• _Extracted information_
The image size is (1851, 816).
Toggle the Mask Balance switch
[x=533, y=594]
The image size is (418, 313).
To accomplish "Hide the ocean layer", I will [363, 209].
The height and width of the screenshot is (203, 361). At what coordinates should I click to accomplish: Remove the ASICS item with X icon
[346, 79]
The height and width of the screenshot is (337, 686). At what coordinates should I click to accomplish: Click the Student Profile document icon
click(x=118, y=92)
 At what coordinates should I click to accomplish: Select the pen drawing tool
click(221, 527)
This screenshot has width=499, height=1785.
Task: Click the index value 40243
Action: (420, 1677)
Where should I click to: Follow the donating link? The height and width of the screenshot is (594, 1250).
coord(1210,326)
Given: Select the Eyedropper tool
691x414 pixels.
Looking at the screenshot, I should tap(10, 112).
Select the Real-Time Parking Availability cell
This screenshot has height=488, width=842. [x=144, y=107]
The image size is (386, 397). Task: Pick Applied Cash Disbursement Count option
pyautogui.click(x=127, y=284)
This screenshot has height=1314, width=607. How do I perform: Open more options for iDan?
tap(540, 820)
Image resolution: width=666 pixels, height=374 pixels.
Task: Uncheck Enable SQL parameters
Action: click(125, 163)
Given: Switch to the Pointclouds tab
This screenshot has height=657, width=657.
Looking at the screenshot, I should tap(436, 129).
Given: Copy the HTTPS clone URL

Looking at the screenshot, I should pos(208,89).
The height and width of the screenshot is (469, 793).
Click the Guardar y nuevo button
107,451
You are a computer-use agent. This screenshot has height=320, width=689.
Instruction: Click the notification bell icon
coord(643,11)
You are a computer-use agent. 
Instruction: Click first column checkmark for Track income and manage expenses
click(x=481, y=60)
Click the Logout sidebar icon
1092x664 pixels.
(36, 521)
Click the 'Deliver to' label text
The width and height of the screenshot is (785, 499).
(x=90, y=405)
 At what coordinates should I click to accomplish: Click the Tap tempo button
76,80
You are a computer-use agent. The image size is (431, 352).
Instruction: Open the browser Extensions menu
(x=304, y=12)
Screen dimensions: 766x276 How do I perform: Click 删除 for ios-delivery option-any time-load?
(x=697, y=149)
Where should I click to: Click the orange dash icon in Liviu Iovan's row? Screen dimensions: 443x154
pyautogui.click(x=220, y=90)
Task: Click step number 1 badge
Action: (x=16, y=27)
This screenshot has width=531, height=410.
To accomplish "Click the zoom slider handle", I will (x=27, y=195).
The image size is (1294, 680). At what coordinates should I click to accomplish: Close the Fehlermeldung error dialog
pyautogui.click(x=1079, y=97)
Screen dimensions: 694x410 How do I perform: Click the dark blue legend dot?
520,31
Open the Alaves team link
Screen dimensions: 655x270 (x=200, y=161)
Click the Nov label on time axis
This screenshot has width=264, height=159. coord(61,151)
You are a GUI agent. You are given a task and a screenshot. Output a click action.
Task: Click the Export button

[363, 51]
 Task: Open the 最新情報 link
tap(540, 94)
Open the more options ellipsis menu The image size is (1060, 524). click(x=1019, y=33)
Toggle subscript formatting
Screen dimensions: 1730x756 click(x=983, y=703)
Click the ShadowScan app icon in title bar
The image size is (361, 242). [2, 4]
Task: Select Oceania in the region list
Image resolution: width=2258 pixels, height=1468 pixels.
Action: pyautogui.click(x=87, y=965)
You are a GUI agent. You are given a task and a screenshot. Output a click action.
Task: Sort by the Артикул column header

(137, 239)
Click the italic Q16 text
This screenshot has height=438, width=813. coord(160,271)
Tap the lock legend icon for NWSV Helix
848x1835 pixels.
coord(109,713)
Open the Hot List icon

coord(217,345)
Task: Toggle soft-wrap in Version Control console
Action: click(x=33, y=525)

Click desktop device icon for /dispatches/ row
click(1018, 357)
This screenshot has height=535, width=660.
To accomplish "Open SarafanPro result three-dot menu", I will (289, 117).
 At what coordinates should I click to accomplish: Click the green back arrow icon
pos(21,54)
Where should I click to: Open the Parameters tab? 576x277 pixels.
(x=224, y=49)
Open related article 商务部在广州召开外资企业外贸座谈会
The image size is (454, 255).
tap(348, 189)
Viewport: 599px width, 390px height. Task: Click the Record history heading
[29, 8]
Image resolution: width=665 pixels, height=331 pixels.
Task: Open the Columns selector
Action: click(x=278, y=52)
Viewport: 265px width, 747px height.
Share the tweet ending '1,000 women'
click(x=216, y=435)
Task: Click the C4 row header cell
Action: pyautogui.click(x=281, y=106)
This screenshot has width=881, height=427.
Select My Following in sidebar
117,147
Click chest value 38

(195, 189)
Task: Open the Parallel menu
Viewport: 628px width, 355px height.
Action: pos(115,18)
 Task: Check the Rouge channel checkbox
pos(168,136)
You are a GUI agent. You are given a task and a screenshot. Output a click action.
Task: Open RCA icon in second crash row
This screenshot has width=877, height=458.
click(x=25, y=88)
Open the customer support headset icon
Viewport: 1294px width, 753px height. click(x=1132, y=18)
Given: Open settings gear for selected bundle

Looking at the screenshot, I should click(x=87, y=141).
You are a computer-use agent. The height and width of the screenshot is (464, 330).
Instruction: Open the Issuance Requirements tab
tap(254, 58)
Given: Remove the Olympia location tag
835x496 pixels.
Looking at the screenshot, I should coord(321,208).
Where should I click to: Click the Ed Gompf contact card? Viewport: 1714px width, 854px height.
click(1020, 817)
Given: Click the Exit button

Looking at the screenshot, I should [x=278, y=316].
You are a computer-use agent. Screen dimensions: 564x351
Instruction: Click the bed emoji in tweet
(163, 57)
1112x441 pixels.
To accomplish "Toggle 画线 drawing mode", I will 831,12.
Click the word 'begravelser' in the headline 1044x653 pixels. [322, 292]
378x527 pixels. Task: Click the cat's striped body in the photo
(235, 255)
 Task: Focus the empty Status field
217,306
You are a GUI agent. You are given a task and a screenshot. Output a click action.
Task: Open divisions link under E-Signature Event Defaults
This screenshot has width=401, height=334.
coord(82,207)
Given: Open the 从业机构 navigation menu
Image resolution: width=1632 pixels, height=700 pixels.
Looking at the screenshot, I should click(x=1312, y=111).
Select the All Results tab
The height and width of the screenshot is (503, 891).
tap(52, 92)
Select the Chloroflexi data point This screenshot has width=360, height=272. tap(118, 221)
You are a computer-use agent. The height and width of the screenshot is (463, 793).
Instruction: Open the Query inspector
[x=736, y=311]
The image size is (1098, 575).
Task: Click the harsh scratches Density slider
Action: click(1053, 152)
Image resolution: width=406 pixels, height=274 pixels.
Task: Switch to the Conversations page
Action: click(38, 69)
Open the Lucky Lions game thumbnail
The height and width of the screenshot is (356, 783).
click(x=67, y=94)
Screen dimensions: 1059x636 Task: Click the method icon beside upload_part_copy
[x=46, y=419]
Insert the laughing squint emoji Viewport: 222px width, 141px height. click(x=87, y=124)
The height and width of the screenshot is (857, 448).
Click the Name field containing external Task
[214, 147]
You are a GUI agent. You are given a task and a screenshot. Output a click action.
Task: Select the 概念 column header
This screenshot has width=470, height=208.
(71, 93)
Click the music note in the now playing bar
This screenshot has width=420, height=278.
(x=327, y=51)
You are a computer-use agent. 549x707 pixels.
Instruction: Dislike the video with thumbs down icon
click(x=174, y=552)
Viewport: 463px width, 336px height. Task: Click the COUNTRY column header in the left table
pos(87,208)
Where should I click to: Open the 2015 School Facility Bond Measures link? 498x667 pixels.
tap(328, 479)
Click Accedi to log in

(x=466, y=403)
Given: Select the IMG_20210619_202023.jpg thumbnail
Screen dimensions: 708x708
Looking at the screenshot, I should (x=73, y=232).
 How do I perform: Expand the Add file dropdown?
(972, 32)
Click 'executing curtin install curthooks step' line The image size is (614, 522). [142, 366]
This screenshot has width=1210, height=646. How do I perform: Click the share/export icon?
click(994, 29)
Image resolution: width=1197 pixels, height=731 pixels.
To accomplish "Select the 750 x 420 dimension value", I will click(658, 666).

• _Instructions to follow_
Using the records above, set down exactly the lines from the one with "Instruction: Click the bed emoji in tweet" through the one with "Given: Open the 从业机构 navigation menu", inclusive, and nothing more.

• _Exercise answer_
Instruction: Click the bed emoji in tweet
(163, 57)
1112x441 pixels.
To accomplish "Toggle 画线 drawing mode", I will 831,12.
Click the word 'begravelser' in the headline 1044x653 pixels. [322, 292]
378x527 pixels. Task: Click the cat's striped body in the photo
(235, 255)
 Task: Focus the empty Status field
217,306
You are a GUI agent. You are given a task and a screenshot. Output a click action.
Task: Open divisions link under E-Signature Event Defaults
This screenshot has width=401, height=334.
coord(82,207)
Given: Open the 从业机构 navigation menu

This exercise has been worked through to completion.